▶ _Text under study_:
Sermons

Summary: How Can I Believe in a Good God in a Suffering World? Series: How Can I Believe? Brad Bailey – May 13, 2018

How Can I Believe in a Good God in a Suffering World?

Series: How Can I Believe?

Brad Bailey – May 13, 2018

Intro

We are continuing in our series entitled: How Can I Believe? We are engaging the questions that can be a natural part of the process of faith. So in the recent past weeks we have engaged the questions of How can I believe in God?…the Bible.. historical Jesus… in any one truth… and today we are going to engage the question:

How Can I Believe in a Good God in a Suffering World?

or it might be said as…

How Can I Trust A God Who Allows Suffering?

On a philosophical level this is often referred to as The Problem of Evil. It might take the form of a question such as

“If God is all powerful; and God is all loving, then he would not allow evil and suffering to exist? So the evil and suffering we experience must mean that God is not all powerful…or not all loving…or doesn’t exist.

More than merely a philosophical question, the problem of evil always involves a personal dimension as well.

We all know something of how this world seems to have something wrong… of the suffering so inherent to our human condition.

• A world in which nice people can feel painfully lonely.

• A world in which marriages can become battlefields and the children often bear the scars.

• A world of crippling conditions…physically, mentally, emotionally…with us or around us.

• A world in which diseases such as cancer take too many we love too soon.

• A world in which parents die and our pasts feel lost; children die and futures feel lost.

And of course even the suffering of those far away doesn’t completely escape us!

• The hungry children in drought stricken countries we pray for…yet so many still die.

• The oppressed and persecuted…still beaten.

The question we consider is a question for all who have wept and wondered.

Is it a little odd to engage such a question on Mother’s Day?

I suppose. But… I don’t know any role, which must by it’s very nature, faces the suffering of this world more than that of a mother.

On one level…we acknowledge that mother’s themselves are willing to suffer for the sake of their children… deprivation of sleep… space… of any time for their own needs.

But on another level… it is the heart of a mother who may feel most deeply the suffering of those they brought into this world.

▶ _What needs to be done_:
Decide whether each statement below agrees with the sermon, answering yes or no and quoting the words of the sermon that settle it. 1. Earlier weeks of the series took up the question of how to believe in the Bible. 2. The speaker treats the problem of evil as a purely philosophical question. 3. The speaker says mothers are unwilling to lose sleep for their children. The entries play no part in this work.

▶ _Data_:
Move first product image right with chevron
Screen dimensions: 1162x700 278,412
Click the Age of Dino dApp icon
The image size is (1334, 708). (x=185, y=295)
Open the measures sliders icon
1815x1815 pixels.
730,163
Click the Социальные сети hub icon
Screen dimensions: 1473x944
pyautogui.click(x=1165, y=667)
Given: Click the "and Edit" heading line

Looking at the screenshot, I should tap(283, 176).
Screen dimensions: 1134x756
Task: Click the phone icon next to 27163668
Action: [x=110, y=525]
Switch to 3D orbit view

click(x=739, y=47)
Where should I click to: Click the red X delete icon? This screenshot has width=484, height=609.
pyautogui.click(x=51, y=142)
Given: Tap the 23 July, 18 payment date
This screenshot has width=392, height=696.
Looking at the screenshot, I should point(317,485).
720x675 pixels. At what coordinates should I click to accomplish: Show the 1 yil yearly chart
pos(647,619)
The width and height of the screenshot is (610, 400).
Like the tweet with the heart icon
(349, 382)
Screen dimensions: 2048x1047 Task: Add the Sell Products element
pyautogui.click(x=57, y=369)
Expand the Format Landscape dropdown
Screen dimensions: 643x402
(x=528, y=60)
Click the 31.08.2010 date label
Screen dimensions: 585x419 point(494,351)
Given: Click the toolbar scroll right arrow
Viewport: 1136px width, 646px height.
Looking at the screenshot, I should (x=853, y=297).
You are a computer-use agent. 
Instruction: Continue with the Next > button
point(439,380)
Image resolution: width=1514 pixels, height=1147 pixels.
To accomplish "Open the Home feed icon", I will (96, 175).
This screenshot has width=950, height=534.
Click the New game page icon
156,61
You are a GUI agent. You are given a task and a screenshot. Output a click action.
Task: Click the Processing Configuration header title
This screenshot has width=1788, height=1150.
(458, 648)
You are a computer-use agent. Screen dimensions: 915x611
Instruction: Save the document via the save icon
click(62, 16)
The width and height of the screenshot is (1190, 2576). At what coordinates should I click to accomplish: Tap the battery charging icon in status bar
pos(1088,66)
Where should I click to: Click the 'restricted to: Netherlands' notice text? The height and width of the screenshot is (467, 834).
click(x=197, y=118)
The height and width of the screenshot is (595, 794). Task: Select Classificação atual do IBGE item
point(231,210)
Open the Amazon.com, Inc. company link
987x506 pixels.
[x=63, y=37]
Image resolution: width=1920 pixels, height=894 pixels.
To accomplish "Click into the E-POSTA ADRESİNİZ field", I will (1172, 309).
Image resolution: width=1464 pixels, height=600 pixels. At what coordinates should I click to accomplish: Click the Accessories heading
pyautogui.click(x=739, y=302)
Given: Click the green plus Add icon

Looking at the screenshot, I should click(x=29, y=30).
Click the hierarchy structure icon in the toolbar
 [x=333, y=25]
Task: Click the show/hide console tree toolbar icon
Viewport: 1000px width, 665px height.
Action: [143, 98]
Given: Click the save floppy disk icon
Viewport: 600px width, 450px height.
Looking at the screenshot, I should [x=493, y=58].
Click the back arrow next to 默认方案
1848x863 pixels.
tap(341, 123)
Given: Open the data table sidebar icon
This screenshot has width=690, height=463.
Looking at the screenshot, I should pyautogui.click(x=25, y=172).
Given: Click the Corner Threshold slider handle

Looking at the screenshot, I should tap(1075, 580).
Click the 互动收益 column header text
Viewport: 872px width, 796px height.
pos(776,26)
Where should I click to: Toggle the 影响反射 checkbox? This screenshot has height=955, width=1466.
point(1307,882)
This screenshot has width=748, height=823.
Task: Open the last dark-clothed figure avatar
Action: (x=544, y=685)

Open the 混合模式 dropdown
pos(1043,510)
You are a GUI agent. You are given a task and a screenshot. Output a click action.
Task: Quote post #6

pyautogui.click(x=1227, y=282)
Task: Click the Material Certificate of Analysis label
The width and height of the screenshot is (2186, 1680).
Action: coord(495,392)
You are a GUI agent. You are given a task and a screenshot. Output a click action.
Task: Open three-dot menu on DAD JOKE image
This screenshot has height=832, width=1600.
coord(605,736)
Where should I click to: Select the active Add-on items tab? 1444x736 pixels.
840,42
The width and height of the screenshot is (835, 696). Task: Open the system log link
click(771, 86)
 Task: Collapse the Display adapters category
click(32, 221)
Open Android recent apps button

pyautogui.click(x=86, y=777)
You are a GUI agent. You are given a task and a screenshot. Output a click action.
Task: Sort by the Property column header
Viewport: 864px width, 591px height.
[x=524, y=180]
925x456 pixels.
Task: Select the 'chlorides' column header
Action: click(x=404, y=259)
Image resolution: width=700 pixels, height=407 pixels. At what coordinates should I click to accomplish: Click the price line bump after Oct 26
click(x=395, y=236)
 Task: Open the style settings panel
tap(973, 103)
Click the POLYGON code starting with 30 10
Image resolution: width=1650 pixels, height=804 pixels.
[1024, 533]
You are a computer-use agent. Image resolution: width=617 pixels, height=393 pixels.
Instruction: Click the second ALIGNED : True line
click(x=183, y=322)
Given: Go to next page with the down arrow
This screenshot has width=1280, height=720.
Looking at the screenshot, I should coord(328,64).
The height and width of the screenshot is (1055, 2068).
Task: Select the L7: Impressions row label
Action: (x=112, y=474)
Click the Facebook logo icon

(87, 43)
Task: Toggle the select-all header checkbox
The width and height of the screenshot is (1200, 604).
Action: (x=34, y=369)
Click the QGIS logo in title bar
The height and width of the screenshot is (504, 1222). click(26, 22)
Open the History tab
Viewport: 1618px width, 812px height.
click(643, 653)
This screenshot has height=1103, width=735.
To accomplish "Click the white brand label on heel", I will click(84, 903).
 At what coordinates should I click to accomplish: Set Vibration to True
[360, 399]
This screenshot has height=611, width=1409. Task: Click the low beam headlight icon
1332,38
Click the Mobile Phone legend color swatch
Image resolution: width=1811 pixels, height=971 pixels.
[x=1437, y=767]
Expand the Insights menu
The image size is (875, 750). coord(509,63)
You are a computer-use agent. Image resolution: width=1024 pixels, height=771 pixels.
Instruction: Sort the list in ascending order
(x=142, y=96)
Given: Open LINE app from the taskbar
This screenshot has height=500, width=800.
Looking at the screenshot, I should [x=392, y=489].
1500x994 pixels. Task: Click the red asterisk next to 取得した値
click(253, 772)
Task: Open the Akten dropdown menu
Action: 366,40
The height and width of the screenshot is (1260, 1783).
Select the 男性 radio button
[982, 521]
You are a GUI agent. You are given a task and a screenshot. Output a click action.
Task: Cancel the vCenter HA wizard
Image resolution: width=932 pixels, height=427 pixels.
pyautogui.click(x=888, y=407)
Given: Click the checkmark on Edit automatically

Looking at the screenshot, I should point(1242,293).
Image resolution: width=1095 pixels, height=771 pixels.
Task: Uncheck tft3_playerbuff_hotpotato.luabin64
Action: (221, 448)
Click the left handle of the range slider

▶ _Response to the task_:
1. Yes: "in the recent past weeks we have engaged the questions of How can I believe in God?…the Bible.."
2. No: "More than merely a philosophical question, the problem of evil always involves a personal dimension as well."
3. No: "mother’s themselves are willing to suffer for the sake of their children… deprivation of sleep"